16 Oct, 10 | by Iain Brassington
There’s an interesting piece that’s been floating around some of the newspapers (Telegraph coverage here; The Australian here) over the last few days about the “DNA Dozen” – 11 scientists and one lawyer who’re having their genome published online in order to demystify the process and tame some of the public’s perception.
Fair dos to them. My hunch is that genetic privacy arguments are often bunk, and anything that helps storm the citadel is fine by me. What we think of as our genomes aren’t really our genomes at all, so much as a genome that’s overwhelmingly the same for everyone save for a couple of quirks here and there. The notion of ownership of the genome, and of privacy, is much slipperier once you begin to get your head around that. If we’re to make sense of genetic privacy at all, we need to do so with a different set of tools from those that we apply to other kinds of information – using conventional notions about the control of information generates some deeply counterintuitive results.
Anyway: I’m taken by a comment from Helen Wallace of GeneWatch UK:
Your DNA contains very personal information about you, and in the longer term we can’t be certain this won’t be used by insurance companies. I don’t think scientists should be encouraging this.
It’s not clear whether she’s saying that scientists shouldn’t be promoting the use of genetic information by insurance companies – which is OK, because that’s not what they’re doing – or shouldn’t be making their genomes public – which is unexplained: the objection would here seem to be that people shouldn’t make genetic information public because that’d mean it was public. GASP!
But the insurance claim is interesting in its own right.
Putting my own (increasingly loony-lefty) politics to one side for the moment, I don’t see the problem with insurance companies getting hold of information. They didn’t enter the market for the benefit of the customers; they did so to make a profit – and there’s nothing self-evidently wrong about that. They seek profit by offering a price for insurance on an open market. For people to be able to withhold their genetic information (which is much less useful than Ms Wallace thinks anyway) implies that they could buy insurance without having to tell the seller some important piece of information – and that looks like cheating.
On the other hand, worries about insurance disenfranchisement seem to me to be overblown. If there’s a free market in insurance, that requires maximal information. But it also suggests that there’ll be competition, and so companies won’t be able to penalise people with a certain gene unjustly for fear of being priced out of the market. Premia ought therefore to fall to a level representative of real risk, rather than prejudice. If some people pay a higher premium because of their genetic inheritance, then that’s not necessarily unjust: they often pay a higher premium for many insurance products because they represent a bigger risk.
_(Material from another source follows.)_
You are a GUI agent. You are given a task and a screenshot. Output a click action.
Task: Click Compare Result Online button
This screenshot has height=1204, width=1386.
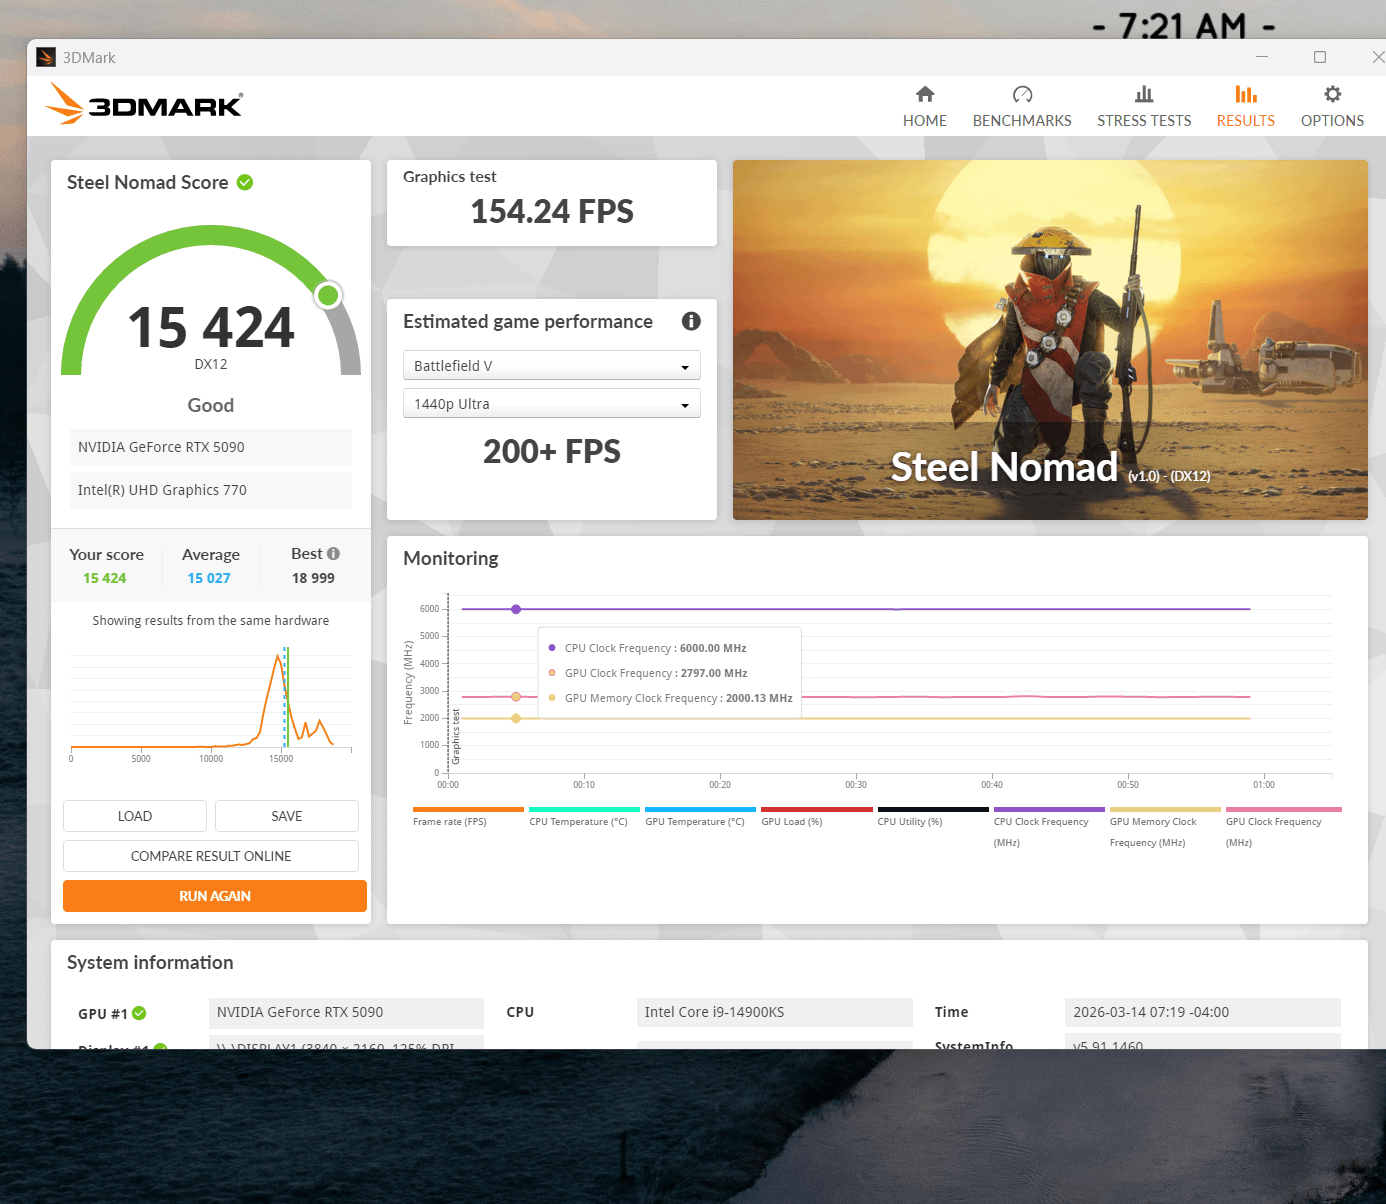(x=211, y=856)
At the same time, a market will grow up to serve that particular section of the community, just as there’re car insurance firms that specialise in different demographic groups.
If you want a free market in goods and services, then I suspect you’ll have to bite the bullet in respect of making genetic information public – but, assuming the market functions correctly, then it doesn’t matter much. The other option is to abandon the free market. I’m all ears on that front: I’ll carry the banner with you. But in that case, publicising the genome doesn’t make any difference either.